GIVEN EXERCISE: Reproduce word for word the lines of the entries below, starting with the line that contains "You are a computer-use agent." and running through the end of the entries. Leave the pictures out of your copy.

DATA IN THIS EXERCISE:
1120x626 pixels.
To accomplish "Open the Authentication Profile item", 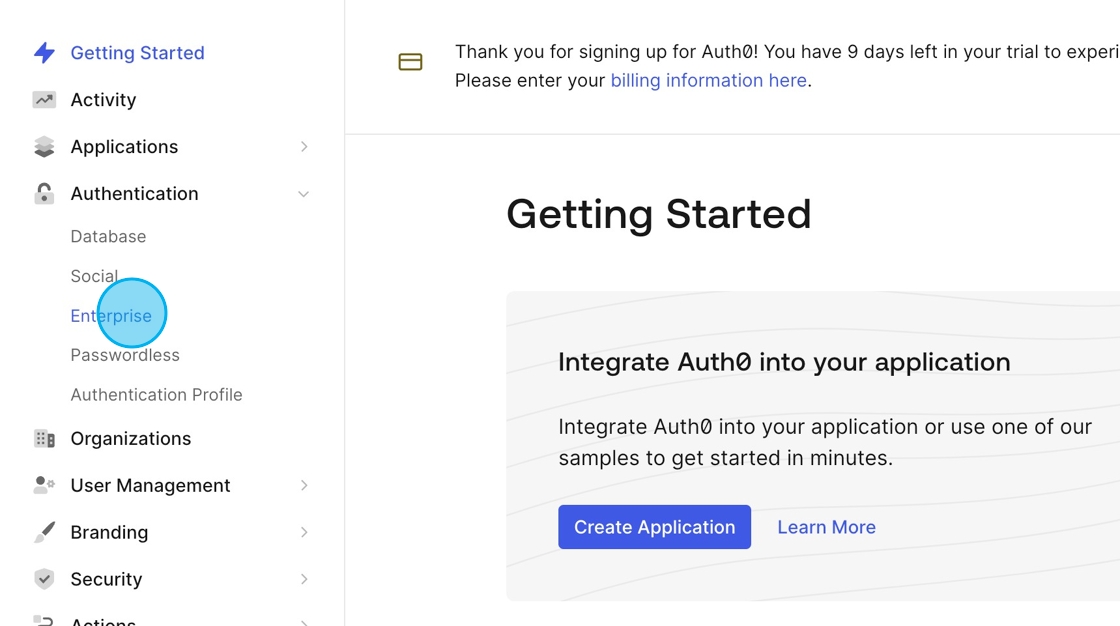I will point(156,394).
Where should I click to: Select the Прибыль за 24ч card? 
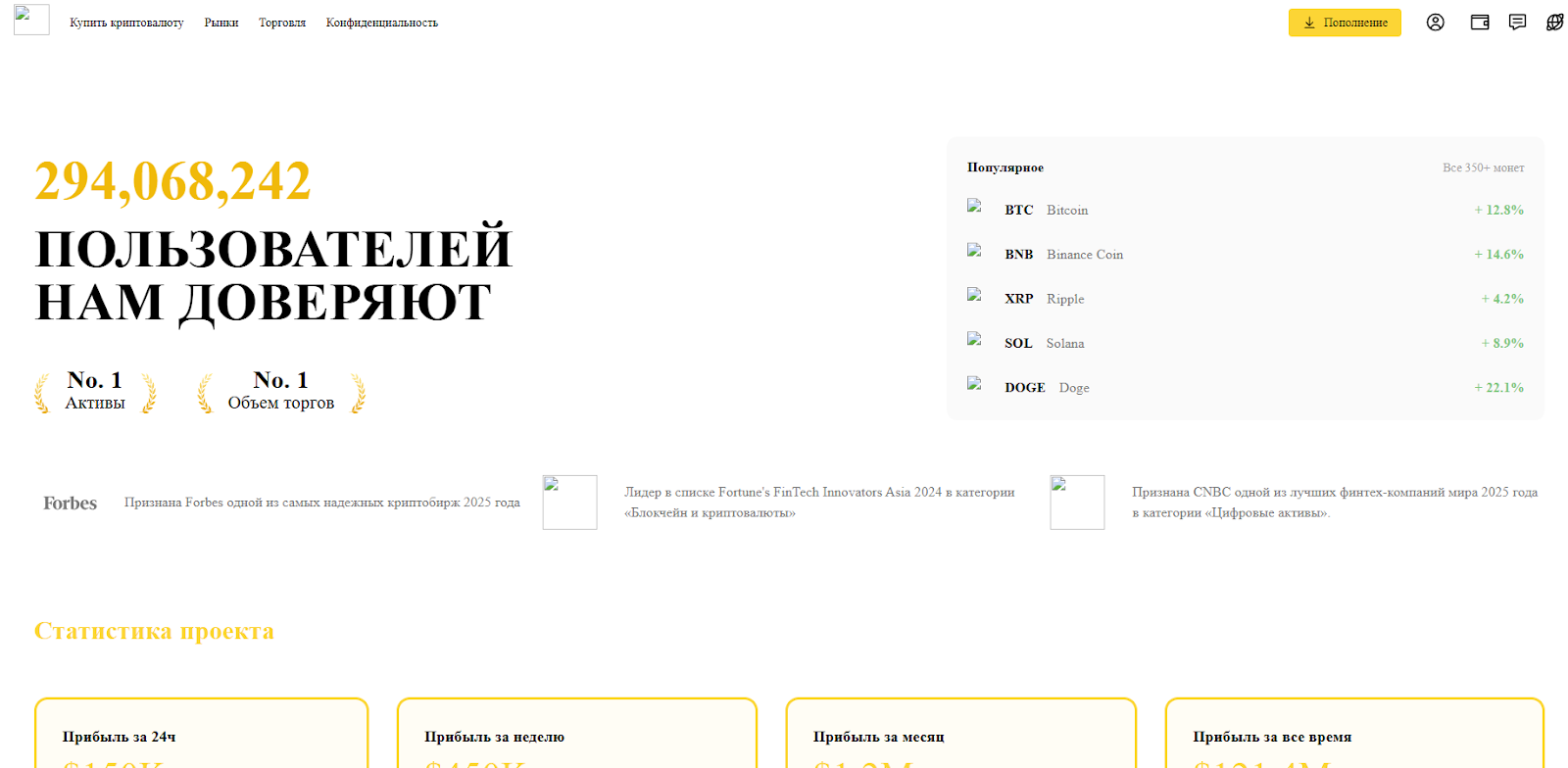click(x=202, y=735)
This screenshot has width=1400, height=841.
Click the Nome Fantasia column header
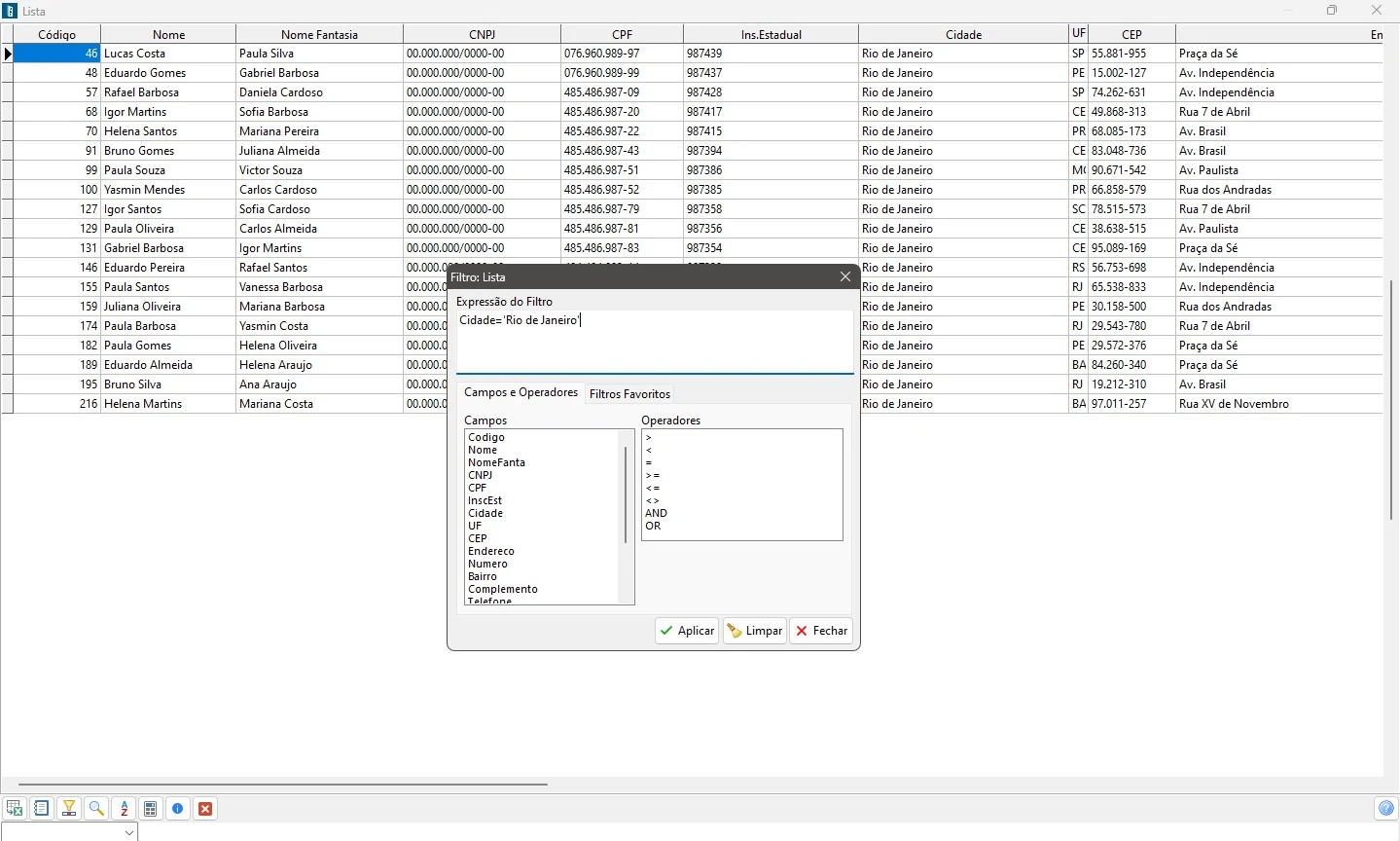coord(320,35)
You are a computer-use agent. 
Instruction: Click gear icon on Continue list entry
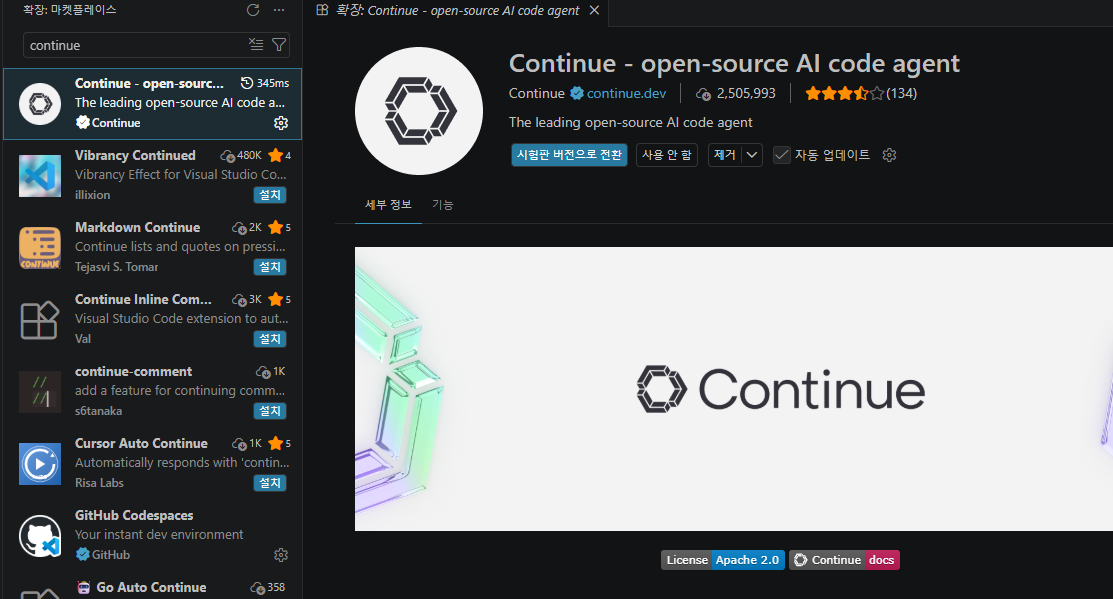coord(281,123)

FULL ANSWER:
You are a computer-use agent. 
Instruction: Click gear icon on Continue list entry
coord(281,123)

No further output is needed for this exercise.